WRITTEN REQUEST -
Rewrite the listing below, putting "Visible area" wherever "Viewport" appears and leaving everything else unchanged.
Begin RECORDS FOR THIS TASK
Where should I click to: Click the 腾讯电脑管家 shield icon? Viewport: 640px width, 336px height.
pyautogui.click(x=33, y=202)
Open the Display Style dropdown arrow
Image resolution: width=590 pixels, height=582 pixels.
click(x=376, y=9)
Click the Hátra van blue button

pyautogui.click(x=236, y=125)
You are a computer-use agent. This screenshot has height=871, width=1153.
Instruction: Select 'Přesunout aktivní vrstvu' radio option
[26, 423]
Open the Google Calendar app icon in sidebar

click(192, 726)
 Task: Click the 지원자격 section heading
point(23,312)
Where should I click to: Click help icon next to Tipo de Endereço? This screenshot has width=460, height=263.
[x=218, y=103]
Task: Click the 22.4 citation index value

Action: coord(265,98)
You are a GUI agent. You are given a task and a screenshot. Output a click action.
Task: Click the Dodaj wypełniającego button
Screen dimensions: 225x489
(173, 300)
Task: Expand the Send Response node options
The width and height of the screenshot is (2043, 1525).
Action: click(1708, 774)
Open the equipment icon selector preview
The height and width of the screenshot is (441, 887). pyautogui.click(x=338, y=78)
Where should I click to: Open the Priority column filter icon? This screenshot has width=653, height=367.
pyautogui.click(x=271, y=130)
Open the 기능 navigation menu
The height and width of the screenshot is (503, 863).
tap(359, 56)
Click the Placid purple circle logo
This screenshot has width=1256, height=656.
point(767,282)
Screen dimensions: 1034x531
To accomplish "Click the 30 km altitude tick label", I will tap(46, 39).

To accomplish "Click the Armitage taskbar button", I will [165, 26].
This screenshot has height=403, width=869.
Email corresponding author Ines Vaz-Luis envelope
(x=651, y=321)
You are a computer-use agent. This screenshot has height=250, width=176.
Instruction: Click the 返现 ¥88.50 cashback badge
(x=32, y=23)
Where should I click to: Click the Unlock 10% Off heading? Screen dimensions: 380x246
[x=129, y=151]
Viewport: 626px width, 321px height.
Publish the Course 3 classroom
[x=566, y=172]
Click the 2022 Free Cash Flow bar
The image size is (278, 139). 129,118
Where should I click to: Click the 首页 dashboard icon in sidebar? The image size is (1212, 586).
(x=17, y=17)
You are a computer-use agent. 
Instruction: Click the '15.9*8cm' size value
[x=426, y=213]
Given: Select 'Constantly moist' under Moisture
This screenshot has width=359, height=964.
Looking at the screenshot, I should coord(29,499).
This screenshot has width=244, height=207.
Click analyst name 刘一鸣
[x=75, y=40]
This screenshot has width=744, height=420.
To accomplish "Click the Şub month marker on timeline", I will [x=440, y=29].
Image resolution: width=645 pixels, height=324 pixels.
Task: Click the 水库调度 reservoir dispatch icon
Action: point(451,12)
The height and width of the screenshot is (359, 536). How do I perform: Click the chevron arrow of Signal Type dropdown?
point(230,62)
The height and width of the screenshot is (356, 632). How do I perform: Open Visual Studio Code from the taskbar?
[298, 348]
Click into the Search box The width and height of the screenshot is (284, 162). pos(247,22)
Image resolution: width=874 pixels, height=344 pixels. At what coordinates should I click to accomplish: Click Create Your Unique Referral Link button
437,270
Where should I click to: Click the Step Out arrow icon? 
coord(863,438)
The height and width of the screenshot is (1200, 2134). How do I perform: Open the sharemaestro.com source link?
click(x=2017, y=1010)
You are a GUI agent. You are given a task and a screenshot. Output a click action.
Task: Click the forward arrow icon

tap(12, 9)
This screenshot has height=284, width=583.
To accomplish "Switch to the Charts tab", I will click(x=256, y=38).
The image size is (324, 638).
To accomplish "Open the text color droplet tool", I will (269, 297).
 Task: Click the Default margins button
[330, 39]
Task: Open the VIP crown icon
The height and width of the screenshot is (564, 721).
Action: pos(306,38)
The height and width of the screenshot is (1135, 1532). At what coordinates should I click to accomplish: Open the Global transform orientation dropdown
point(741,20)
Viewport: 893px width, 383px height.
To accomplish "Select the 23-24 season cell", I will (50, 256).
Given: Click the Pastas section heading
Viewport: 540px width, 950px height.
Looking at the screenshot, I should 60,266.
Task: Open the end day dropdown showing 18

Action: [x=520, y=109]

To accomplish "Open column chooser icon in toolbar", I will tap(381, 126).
End RECORDS FOR THIS TASK
THE OUTPUT -
Where should I click to: Click the 腾讯电脑管家 shield icon? Visible area: 640px width, 336px height.
pyautogui.click(x=33, y=202)
Open the Display Style dropdown arrow
Image resolution: width=590 pixels, height=582 pixels.
click(x=376, y=9)
Click the Hátra van blue button

pyautogui.click(x=236, y=125)
You are a computer-use agent. This screenshot has height=871, width=1153.
Instruction: Select 'Přesunout aktivní vrstvu' radio option
[26, 423]
Open the Google Calendar app icon in sidebar

click(192, 726)
 Task: Click the 지원자격 section heading
point(23,312)
Where should I click to: Click help icon next to Tipo de Endereço? This screenshot has width=460, height=263.
[x=218, y=103]
Task: Click the 22.4 citation index value

Action: coord(265,98)
You are a GUI agent. You are given a task and a screenshot. Output a click action.
Task: Click the Dodaj wypełniającego button
Screen dimensions: 225x489
(173, 300)
Task: Expand the Send Response node options
The width and height of the screenshot is (2043, 1525).
Action: click(1708, 774)
Open the equipment icon selector preview
The height and width of the screenshot is (441, 887). pyautogui.click(x=338, y=78)
Where should I click to: Open the Priority column filter icon? This screenshot has width=653, height=367.
pyautogui.click(x=271, y=130)
Open the 기능 navigation menu
The height and width of the screenshot is (503, 863).
tap(359, 56)
Click the Placid purple circle logo
This screenshot has width=1256, height=656.
point(767,282)
Screen dimensions: 1034x531
To accomplish "Click the 30 km altitude tick label", I will tap(46, 39).

To accomplish "Click the Armitage taskbar button", I will [165, 26].
This screenshot has height=403, width=869.
Email corresponding author Ines Vaz-Luis envelope
(x=651, y=321)
You are a computer-use agent. This screenshot has height=250, width=176.
Instruction: Click the 返现 ¥88.50 cashback badge
(x=32, y=23)
Where should I click to: Click the Unlock 10% Off heading? Screen dimensions: 380x246
[x=129, y=151]
Visible area: 626px width, 321px height.
Publish the Course 3 classroom
[x=566, y=172]
Click the 2022 Free Cash Flow bar
The image size is (278, 139). 129,118
Where should I click to: Click the 首页 dashboard icon in sidebar? The image size is (1212, 586).
(x=17, y=17)
You are a computer-use agent. 
Instruction: Click the '15.9*8cm' size value
[x=426, y=213]
Given: Select 'Constantly moist' under Moisture
This screenshot has width=359, height=964.
Looking at the screenshot, I should coord(29,499).
This screenshot has width=244, height=207.
Click analyst name 刘一鸣
[x=75, y=40]
This screenshot has width=744, height=420.
To accomplish "Click the Şub month marker on timeline", I will [x=440, y=29].
Image resolution: width=645 pixels, height=324 pixels.
Task: Click the 水库调度 reservoir dispatch icon
Action: point(451,12)
The height and width of the screenshot is (359, 536). How do I perform: Click the chevron arrow of Signal Type dropdown?
point(230,62)
The height and width of the screenshot is (356, 632). How do I perform: Open Visual Studio Code from the taskbar?
[298, 348]
Click into the Search box The width and height of the screenshot is (284, 162). pos(247,22)
Image resolution: width=874 pixels, height=344 pixels. At what coordinates should I click to accomplish: Click Create Your Unique Referral Link button
437,270
Where should I click to: Click the Step Out arrow icon? 
coord(863,438)
The height and width of the screenshot is (1200, 2134). How do I perform: Open the sharemaestro.com source link?
click(x=2017, y=1010)
You are a GUI agent. You are given a task and a screenshot. Output a click action.
Task: Click the forward arrow icon

tap(12, 9)
This screenshot has height=284, width=583.
To accomplish "Switch to the Charts tab", I will click(x=256, y=38).
The image size is (324, 638).
To accomplish "Open the text color droplet tool", I will (269, 297).
 Task: Click the Default margins button
[330, 39]
Task: Open the VIP crown icon
The height and width of the screenshot is (564, 721).
Action: pos(306,38)
The height and width of the screenshot is (1135, 1532). At what coordinates should I click to accomplish: Open the Global transform orientation dropdown
point(741,20)
Visible area: 893px width, 383px height.
To accomplish "Select the 23-24 season cell", I will (50, 256).
Given: Click the Pastas section heading
Visible area: 540px width, 950px height.
Looking at the screenshot, I should 60,266.
Task: Open the end day dropdown showing 18

Action: [x=520, y=109]

To accomplish "Open column chooser icon in toolbar", I will tap(381, 126).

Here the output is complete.